Sore Loser Highlights a Bigger Issue

October 3, 2014 at 9:58 am Leave a comment

The judging of boxing contests has always been clouded in controversy, and over the years there have been many bouts at the Olympics that have defied belief.

One that stands out is from the 1984 Los Angeles Games where an almost unknown Jeff Fenech was robbed. Fenech lost a controversial Quarter-final bout to Yugoslavian Redzep Redzepovski. Fenech had initially been given the decision, but after intervention by the Olympic Boxing Committee and a total recount, the decision was reversed.

Four years later it was the turn of Roy Jones junior to be robbed in his Gold medal bout against South Korea’s Park Si-hun in the light middleweight division.

The was held on the last day of boxing at the Seoul Olympic Games, and it was one way traffic. Jones, really did not need to raise his guard. He landed 86 punches to Park’s 32. The Korean took two standing eight counts and was twice warned by the referee. American television network NBC’s Count-A-Punch recorder scored the rounds 20-3, 30-15 and 36-14 in Jones’s favour.

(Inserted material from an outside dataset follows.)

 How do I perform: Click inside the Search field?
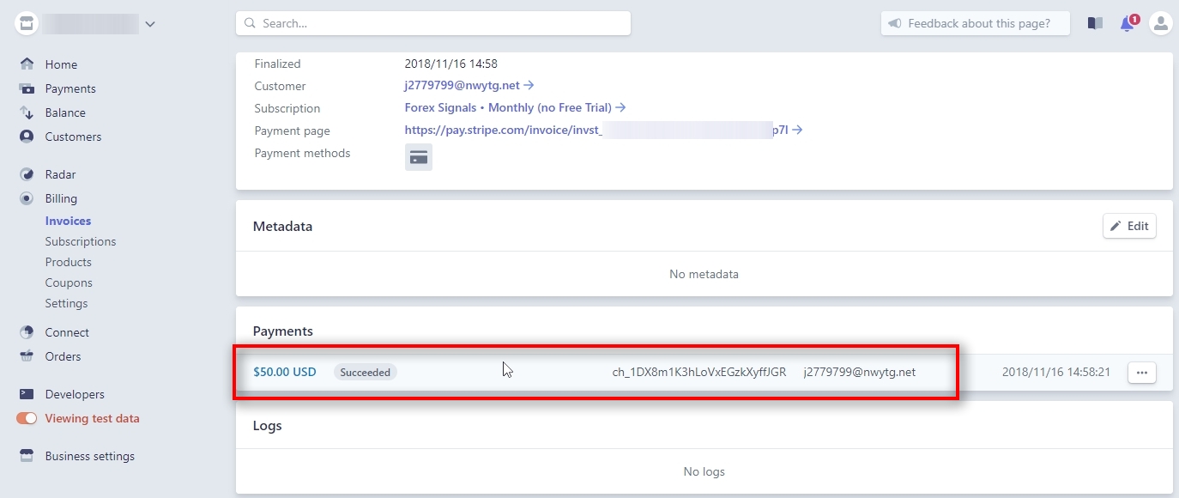pyautogui.click(x=433, y=23)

Unfortunately for Jones the three judges didn’t think so. As the referee, raised Park’s hand, the Korean fighter looked embarrassed. The referee himself you can see on footage that survives looks disgusted and was heard to whisper “I can’t believe they’re doing this to you,” to the distraught Jones.

However nothing has matched the reaction of Indian female boxer Sarita Devi at the Asian Games this week.

On Wednesday, Devi cried as she walked to the podium with her arms folded and her head down. As the officials attempted to present her with the bronze medal she held up her hands and said she would not accept it. Twice officials tried to put it round her neck but she would not allow them to do so.

After all the other medals had been awarded, Devi stepped off the podium, took the bronze from the official and went to shake silver medallist Park Ji-Na’s hand. The woman who had beaten her in the semi final. As Park gave a traditional Korean bow, Devi placed the bronze around the bemused fighter’s neck. “I said, ‘This is for you and all Korea, because you only deserve a bronze,'” Devi is quoted as saying afterwards.”It was a protest for all the sportsmen and women of the world against injustice in sport.”

It is worth noting that the Asian Games are currently being held in Incheon  South Korea and many believe that this was a “home” decision on par with the one that defeated Roy Jones junior.

A spokesman stated that not surprisingly the Incheon Asian Games Organising Committee members present at the medal ceremony had been “offended” by Devi’s gesture.”If she wanted to refuse the medal she should have not come to the ceremony,” he said.

One cannot condone Devi’s behaviour, however it does highlight that AIBA, and indeed boxing in general, needs to address the way bouts are scored. It is 30 years since the decision went against Fenech, 26 years since Roy Jones junior suffered the same fate. This should not still be happening.